I managed to verify WP8 IAP receipt using xmlseclibs library.

Also, you need php curl enabled.

do {
    $doc = new DOMDocument();

    $xml = $_POST['receipt_data']; // your receipt xml here!

    // strip unwanted chars - IMPORTANT!!!
    $xml = str_replace(array("\n","\t", "\r"), "", $xml);
    //some (probably mostly WP8) receipts have unnecessary spaces instead of tabs
    $xml = preg_replace('/\s+/', " ", $xml);
    $xml = str_replace("> <", "><", $xml);

    $doc->loadXML($xml);
    $receipt = $doc->getElementsByTagName('Receipt')->item(0);
    $certificateId = $receipt->getAttribute('CertificateId');

    $ch = curl_init("https://lic.apps.microsoft.com/licensing/certificateserver/?cid=$certificateId");
    curl_setopt($ch, CURLOPT_RETURNTRANSFER, true);
    curl_setopt($ch, CURLOPT_SSL_VERIFYPEER, 0);
    curl_setopt($ch, CURLOPT_SSL_VERIFYHOST, 0);

    $publicKey = curl_exec($ch);
    $errno = curl_errno($ch);
    $errmsg = curl_error($ch);
    curl_close($ch);

    if ($errno != 0) {
        $verifyFailed = true;
        break;
    }

    // Verify xml signature
    require('./xmlseclibs.php');
    $objXMLSecDSig = new XMLSecurityDSig();
    $objDSig = $objXMLSecDSig->locateSignature($doc);
    if (!$objDSig) {
        $verifyFailed = true;
        break;
    }
    try {
        $objXMLSecDSig->canonicalizeSignedInfo();
        $retVal = $objXMLSecDSig->validateReference();
        if (!$retVal) {
            throw new Exception("Error Processing Request", 1);
        }
        $objKey = $objXMLSecDSig->locateKey();
        if (!$objKey) {
            throw new Exception("Error Processing Request", 1);
        }
        $key = NULL;
        $objKeyInfo = XMLSecEnc::staticLocateKeyInfo($objKey, $objDSig);
        if (! $objKeyInfo->key && empty($key)) {
            $objKey->loadKey($publicKey);
        }
        if (!$objXMLSecDSig->verify($objKey)) {
            throw new Exception("Error Processing Request", 1);
        }
    } catch (Exception $e) {
        $verifyFailed = true;
        break;
    }

    $productReceipt = $doc->getElementsByTagName('ProductReceipt')->item(0);
    $prodictId = $productReceipt->getAttribute('ProductId');
    $purchaseDate = $productReceipt->getAttribute('PurchaseDate');
} while(0);

if ($verifyFailed) {
    // invalid receipt
} else {
    // valid receipt
}

OTHER TIPS

Speak for yourself. I love phpseclib's "build your own example" approach to documentation.

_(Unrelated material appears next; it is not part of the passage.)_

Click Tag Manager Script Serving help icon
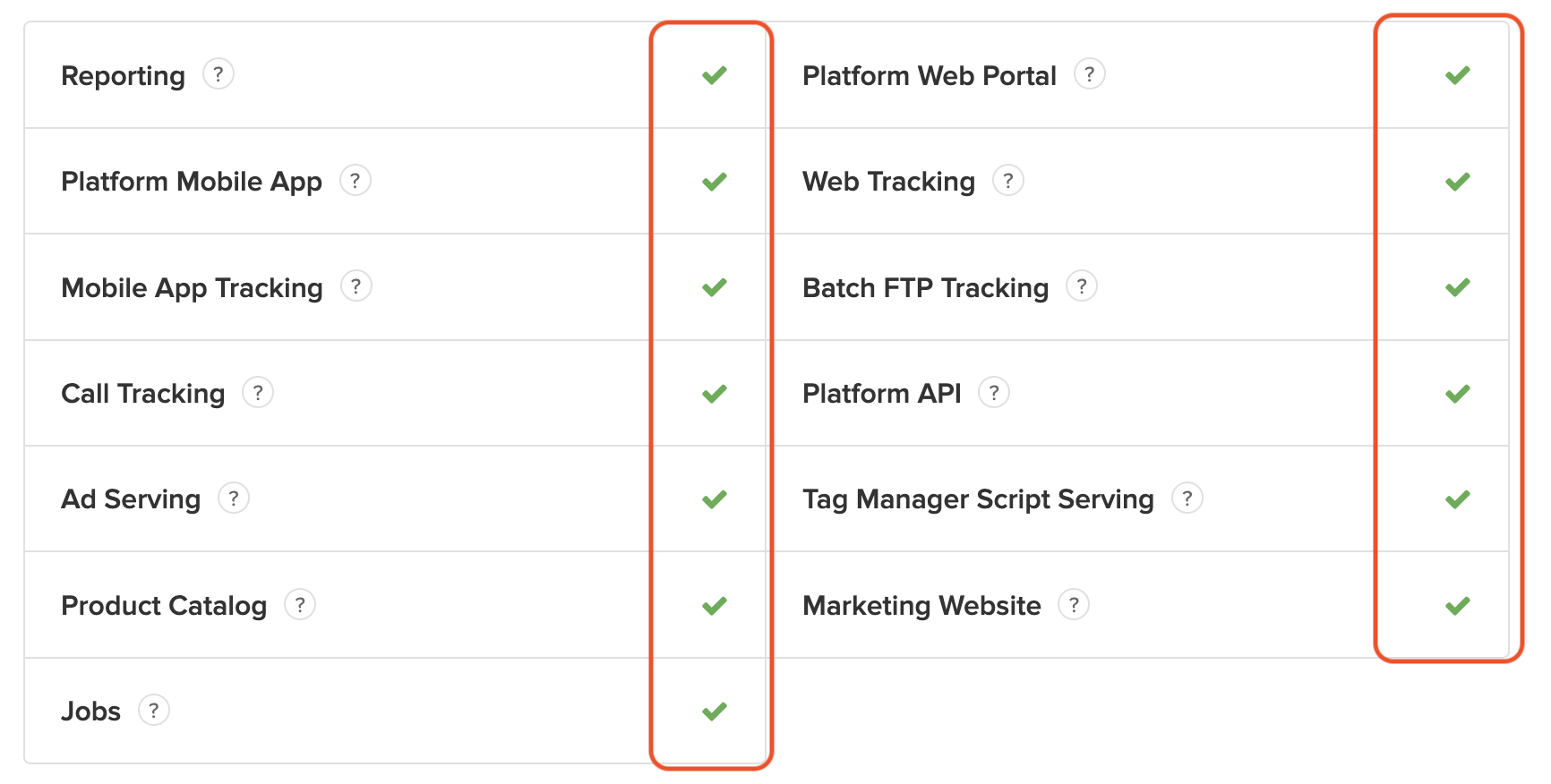This screenshot has width=1551, height=784. click(1187, 498)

That said, I don't think phpseclib can really be used in this case. So you have the SignatureValue tag. What does that signature cover though? With XML Signatures, my understanding is that the signature covers a normalized form of the XML. xmlseclibsnormalizes an XML doc but phpseclib doesn't as it's a crypto lib - not an XML lib.